SLIGHTLY OFF THE MARK
There’s one thing more suspicious than a list of suggestions from the internet, and that’s a list of suggestions punctuated by exclamation points. For some reason, it makes me think of snake oil salesmen, explaining why you have to buy their stuff “right now!”
“I’ll only be here for one day! This miracle liquid, imported from the mysterious Indian continent, cures scurvy, boils, and black lung, and can also be used to wax your wagon and kill weeds!”
Still, when someone makes suggestions for how to survive winter, I’m listening.
Everybody knows how I feel about winter. If I won the lottery, I’d immediately buy a winter home in Hawaii. If the payout wasn’t enough for two homes, I’d move to a place where it never snows. If I won a small lottery, I’d at least crank up the heat and hire someone else to do anything involving going outside. Those would be my first priorities.
Maybe I should buy a ticket, someday.
But I don’t buy lottery tickets, and so am left cold, miserable, and looking for any relief. These are the conditions that lead people to watch infomercials, and call 800 numbers at 3 a.m. Or, in my case, to read ideas from strangers with a stuck exclamation point on their keyboard. Here are the helpful hints for winter that I got from that most reliable of sources, the internet:
“Keep your headlights clear with car wax!”
(See what I mean about the punctuation?)
“Just wipe ordinary car wax on your headlights. It contains special water repellents that will prevent that messy mixture from accumulating on your lights.”

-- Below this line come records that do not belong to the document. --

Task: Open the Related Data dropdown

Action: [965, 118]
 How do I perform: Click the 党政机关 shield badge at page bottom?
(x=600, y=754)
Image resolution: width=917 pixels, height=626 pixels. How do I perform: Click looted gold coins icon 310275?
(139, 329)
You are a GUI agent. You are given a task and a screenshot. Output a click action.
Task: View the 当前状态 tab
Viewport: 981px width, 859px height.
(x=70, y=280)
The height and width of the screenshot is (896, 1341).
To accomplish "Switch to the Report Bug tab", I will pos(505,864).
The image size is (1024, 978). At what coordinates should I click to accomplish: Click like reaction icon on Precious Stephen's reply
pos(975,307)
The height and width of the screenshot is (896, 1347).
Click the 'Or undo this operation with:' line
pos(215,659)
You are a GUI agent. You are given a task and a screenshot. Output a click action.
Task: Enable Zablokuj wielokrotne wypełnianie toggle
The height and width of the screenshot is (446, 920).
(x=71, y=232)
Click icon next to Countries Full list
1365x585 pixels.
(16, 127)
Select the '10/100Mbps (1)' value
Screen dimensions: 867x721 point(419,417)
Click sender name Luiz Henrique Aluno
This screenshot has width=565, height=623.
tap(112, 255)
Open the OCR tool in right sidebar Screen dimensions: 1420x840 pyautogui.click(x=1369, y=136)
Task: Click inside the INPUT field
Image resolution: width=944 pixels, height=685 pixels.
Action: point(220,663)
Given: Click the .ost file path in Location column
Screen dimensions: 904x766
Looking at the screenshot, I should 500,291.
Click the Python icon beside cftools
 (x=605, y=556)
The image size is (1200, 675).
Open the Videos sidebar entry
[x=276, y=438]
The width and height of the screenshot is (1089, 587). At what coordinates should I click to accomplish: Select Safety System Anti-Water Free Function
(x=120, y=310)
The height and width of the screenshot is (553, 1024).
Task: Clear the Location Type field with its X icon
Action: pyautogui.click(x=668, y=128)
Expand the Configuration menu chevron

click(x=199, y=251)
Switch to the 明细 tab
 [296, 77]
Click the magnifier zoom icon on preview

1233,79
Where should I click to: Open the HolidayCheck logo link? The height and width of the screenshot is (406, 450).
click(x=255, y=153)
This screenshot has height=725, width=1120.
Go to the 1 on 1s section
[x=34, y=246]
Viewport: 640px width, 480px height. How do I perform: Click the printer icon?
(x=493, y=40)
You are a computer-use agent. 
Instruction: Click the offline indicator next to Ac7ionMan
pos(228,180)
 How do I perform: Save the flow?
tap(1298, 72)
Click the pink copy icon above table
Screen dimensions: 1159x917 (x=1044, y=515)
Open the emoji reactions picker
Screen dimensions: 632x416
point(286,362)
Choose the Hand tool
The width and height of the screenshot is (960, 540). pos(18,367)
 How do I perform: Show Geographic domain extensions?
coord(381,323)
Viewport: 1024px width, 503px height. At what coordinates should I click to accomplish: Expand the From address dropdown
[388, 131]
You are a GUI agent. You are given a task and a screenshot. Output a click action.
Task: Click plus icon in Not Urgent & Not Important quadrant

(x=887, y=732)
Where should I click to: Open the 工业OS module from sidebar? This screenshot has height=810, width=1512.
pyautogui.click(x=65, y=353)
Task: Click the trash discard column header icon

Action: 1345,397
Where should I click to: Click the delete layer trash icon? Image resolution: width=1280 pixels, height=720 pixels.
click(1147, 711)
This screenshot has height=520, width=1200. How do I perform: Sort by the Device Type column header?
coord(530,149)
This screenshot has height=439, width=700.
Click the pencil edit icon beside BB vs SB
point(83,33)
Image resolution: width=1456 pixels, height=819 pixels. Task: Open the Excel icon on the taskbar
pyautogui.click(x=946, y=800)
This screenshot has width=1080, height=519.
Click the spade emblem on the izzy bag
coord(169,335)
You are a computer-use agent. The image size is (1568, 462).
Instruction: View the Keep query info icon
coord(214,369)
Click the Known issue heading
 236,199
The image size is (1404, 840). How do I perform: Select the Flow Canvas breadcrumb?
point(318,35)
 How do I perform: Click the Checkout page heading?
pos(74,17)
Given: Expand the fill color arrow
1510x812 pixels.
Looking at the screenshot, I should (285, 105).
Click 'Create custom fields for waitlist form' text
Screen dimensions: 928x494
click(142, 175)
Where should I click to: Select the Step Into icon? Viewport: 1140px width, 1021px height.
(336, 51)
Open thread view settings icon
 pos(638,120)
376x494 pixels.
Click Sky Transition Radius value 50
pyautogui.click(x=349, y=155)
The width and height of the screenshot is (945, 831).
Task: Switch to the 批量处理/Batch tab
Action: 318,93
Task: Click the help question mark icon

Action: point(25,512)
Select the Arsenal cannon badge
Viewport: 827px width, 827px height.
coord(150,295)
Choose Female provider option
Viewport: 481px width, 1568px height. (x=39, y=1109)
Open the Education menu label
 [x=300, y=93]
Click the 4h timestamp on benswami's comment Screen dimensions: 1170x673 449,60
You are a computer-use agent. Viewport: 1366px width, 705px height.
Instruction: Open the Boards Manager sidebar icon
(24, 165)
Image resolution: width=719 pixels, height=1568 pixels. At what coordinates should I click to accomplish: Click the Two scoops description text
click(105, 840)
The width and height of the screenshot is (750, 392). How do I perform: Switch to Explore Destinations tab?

Or, you could leave your car in the garage. Or drive south. Beach combing in Florida is a vastly underrated profession.
I tried coating myself with car wax, and it didn’t make me feel better about winter at all. Maybe I should have gone for the hot wax treatment.
“Ice-proof your windows with vinegar! Just fill a spray bottle with three parts vinegar to one part water and spritz it on your windows at night. In the morning they’ll be clear of icy mess.”
Or … garage. Or here’s an idea: Let your car warm up for, say, an hour or so before you get in it, which will solve all sorts of problems not related to oil prices and air pollution. Defrosted windows, warm car, all ready for your trip to Florida. When you get there, sell your car. Why come back north? Then you won’t have to worry about windows or, say, car doors.
“Prevent car doors from freezing shut with cooking spray!”
What did I just say?
(I assume they mean use cooking spray to keep doors from freezing, rather than the spray actually freezing the door shut. When I read that sentence a second time my basic grammar kicked in – too bad that doesn’t happen when I review my own writing.)
“Spritz cooking oil on the rubber seals around car doors and rub it in with a paper towel. The cooking spray prevents water from melting into the rubber.”
In other words, baste your car. They’re really a fan of spritzing, these people.
Here’s a better idea: Spritz cooking oil on yourself. Preheat your oven to 110 degrees. Then climb inside.
“Fog-proof your windshield with shaving cream!”
An old Halloween prank, put to good use.
“Spray some shaving cream on the inside of your windshield and wipe it off with paper towels. Shaving cream has many of the same ingredients found in commercial defoggers.”
I don’t know what that says about shaving cream. If I rubbed it on my head, do you think it would help solve my occasional problems with brain fog?
“De-ice your lock in seconds with hand sanitizer! Just put some hand sanitizer gel on the key and the lock, and the problem’s solved!”
Wow. Two exclamation points! That must be particularly effective! Or you could try buying some lock deicer beforehand. After all, you’re going to need that hand sanitizer: It’s cold and flu season.
Want to know the real problem? The real problem is that my ancestors came ashore in North Carolina, then moved to Tennessee, then moved to Kentucky, then moved to Ohio, then moved to northern Indiana. Only with my generation did this mad rush north finally stop.
It’s time to head back south. What was wrong with equatorial Africa to begin with, anyway? Sure, we’d occasionally get eaten by lions, but it never snowed. It’s a trade-off.
Here’s one last suggestion from this brilliant, anonymous, and surely foolproof list:
“Squeak-proof your wipers with rubbing alcohol! Wipe with a cloth saturated with rubbing alcohol or ammonia. This one trick can make badly streaking and squeaking wipers change to near perfect silence and clarity.”
I had a moment of clarity when I realized I could spend my money on another type of alcohol, and make it through winter in a haze of vodka flavored antifreeze.